What does it mean to be 21st century ready? It refers to a general skill set that clearly applies to every human being, regardless of age or technological ability (trust me, I know!). It’s a modern balance of both the soft skills (behavior/virtue), and the hard skills (technical). It also falls under the Fundamentals umbrella, as it encompasses, and requires, a vast range of virtues: open-mindedness, perseverance, acceptance, tolerance, collaboration, respect, and patience, to name but a few.

It’s a lifestyle shift from the dogmatic/algorithmic mindset to a more pragmatic and creative/innovative way of operating day-to-day, of letting go, thinking outside the proverbial box, being wildly imaginative, daydreaming uninhibitedly, painting with every color, and reflecting. It’s contemporary, state-of-the-art critical thinking.

Given the new millennial school-to-work/adult environment, do we keep the existing virtues, or follow with more progressive virtues, adapt the classics, or create a whole new array of expectations? We now have email etiquette, so do we recategorize them into technology-based and in-person interaction virtues? And who determines what they are, or should be?

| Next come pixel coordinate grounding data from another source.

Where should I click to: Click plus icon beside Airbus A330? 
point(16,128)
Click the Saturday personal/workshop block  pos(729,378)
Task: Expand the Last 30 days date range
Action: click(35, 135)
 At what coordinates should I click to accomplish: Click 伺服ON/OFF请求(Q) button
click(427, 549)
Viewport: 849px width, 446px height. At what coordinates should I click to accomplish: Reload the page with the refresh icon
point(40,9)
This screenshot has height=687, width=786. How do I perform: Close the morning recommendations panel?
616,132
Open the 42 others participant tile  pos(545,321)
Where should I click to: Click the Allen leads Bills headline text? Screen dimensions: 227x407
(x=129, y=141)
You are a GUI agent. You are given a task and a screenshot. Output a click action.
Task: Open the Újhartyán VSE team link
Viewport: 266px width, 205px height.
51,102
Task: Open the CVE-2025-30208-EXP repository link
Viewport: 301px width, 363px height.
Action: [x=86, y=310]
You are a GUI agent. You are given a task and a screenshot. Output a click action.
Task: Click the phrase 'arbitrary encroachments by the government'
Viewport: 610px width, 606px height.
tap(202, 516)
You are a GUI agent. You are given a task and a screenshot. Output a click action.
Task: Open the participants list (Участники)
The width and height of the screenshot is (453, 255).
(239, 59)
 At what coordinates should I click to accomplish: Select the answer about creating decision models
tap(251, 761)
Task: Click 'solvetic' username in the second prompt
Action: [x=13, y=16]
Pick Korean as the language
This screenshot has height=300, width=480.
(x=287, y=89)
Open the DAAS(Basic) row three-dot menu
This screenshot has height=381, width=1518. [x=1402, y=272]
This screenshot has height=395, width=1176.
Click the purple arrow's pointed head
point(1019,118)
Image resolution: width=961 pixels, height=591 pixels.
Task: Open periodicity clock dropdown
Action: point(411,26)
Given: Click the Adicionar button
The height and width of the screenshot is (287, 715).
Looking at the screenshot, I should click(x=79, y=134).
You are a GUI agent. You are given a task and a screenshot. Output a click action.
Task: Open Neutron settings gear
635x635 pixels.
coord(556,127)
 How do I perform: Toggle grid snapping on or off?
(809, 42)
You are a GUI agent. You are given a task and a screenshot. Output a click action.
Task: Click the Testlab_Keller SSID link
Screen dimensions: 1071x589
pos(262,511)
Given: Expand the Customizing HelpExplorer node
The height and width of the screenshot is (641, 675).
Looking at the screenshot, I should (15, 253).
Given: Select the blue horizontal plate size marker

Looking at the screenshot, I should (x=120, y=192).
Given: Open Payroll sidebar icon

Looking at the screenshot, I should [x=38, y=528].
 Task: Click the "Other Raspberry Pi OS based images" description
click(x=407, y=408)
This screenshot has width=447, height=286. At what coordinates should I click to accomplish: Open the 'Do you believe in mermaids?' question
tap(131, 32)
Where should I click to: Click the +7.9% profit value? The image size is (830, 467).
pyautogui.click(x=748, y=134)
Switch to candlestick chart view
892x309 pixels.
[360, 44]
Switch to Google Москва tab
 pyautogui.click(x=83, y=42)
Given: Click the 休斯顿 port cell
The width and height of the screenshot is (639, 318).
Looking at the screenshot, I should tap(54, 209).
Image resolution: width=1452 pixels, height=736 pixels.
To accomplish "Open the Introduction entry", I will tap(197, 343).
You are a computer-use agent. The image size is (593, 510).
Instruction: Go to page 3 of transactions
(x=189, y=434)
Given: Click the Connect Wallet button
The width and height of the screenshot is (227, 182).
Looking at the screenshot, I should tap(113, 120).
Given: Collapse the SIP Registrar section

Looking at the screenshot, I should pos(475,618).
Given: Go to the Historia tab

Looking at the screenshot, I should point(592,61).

How does the Golden Rule survive in this new setting?


21st century skills refers to a broad set of knowledge, skills, work habits, and character traits that are believed—by educators, school reformers, college professors, employers, and others—to be critically important to success in today’s world:

  • Critical thinking, problem solving, reasoning, analysis, interpretation, synthesizing information
  • Research skills and practices, interrogative questioning
  • Creativity, artistry, curiosity, imagination, innovation, personal expression
  • Perseverance, self-direction, planning, self-discipline, adaptability, initiative
  • Oral and written communication, public speaking and presenting, listening
  • Leadership, teamwork, collaboration, cooperation, facility in using virtual workspaces
  • Information and communication technology (ITC) literacy, media and internet literacy, data interpretation and analysis, computer programming
  • Civic, ethical, and social-justice literacy
  • Economic and financial literacy, entrepreneurialism
  • Global awareness, multicultural literacy, humanitarianism
  • Scientific literacy and reasoning, the scientific method
  • Environmental and conservation literacy, ecosystems understanding
  • Health and wellness literacy, including nutrition, diet, exercise, and public health and safety



Howard Gardner, a Harvard Developmental Psychologist and Professor of Education, has just written Truth, Beauty, and Goodness Reframed: Education for the Virtues in the 21st Century, which correlates with today’s topic seamlessly. He discusses the evolving nature and relevance of all three pivotal virtues, and how they relate to our digital world. He has also critically revisited his own work of many years, and consequently recognized and modified his perspective to meet the more contemporary definitions and demands.

The classics are classics for a reason, but just as importantly, progress deserves a seat at the table as well. We must address the changing landscape and the virtues we operate with in it. We are heading for some exciting discoveries in medicine, global communication, travel, technology, education, you name it, but it warrants new parameters of thought and behavior, and if that means retaining the foundational virtues (which I believe it does), or reinventing and updating them, so be it, but it is currently on our plate. We see changes in our young, and they need guidance now.

Reflection then, offers direction and support, and with that, new goals. Let’s embrace this challenge with vigor and enthusiasm.